Kenyatta's former home is the ugly duckling on its block. Dead grass spreads gray across the lawn. Withered advertising circulars are strewn about the porch and the hedges.
Bought for $225,000, the home nose-dived in value to $100,000, according to Kenyatta. Its manageable $2,600-a-month mortgage soon was about to soar about $1,000.
About five months ago, the Kenyattas moved to a rented condo on the city's east side. It has three bedrooms, four baths, a whirlpool bath, finished basement and garage. The rent is less than their old mortgage. (In Detroit, City Council members are elected from the city at large, not from districts, so leaving the neighborhood does not affect Kenyatta's eligibility to serve.)
"It's not like I'm making out like a fat rat here," Kenyatta said. "The credit is now going to be shot."
Kenyatta said that because his mortgage payments were made on time and he was not in foreclosure, he did not qualify for any relief programs through his lender.

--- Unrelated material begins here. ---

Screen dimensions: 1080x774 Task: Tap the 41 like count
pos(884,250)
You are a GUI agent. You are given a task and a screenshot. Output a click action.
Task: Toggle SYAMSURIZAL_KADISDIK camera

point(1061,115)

Kenyatta, 53, once served on the Detroit school board and was a Wayne County commissioner before winning his council seat in 2005. He council salary is about $81,000 a year. His wife, Monifa, also a former county commissioner, is retired.
Kenyatta said he hopes voters can separate the personal from the political with the August mayoral primary approaching.
"History will show that some of the greatest leaders who did great work for the public may not have done so good by themselves," he said. "In most cases, they neglect themselves to take care of the people's business. My record in public office, I'm proud of it. I think I've done good."
But public confidence in Detroit's political leadership has been in the cellar for more than a year, beginning with the scandal over then-Mayor Kwame Kilpatrick's affair with his chief aide. Both were charged with perjury and sent to jail.
Kenyatta can only hope that Detroit voters are forgiving.
"If voters view being an excellent financial manager as an essential quality for the mayor, then it may cause him problems," said Lyke Thompson, director of the Center for Urban Studies at Wayne State University in Detroit. "If on the other hand, they sympathize with him because so many voters have had similar troubles, it may be less of a problem."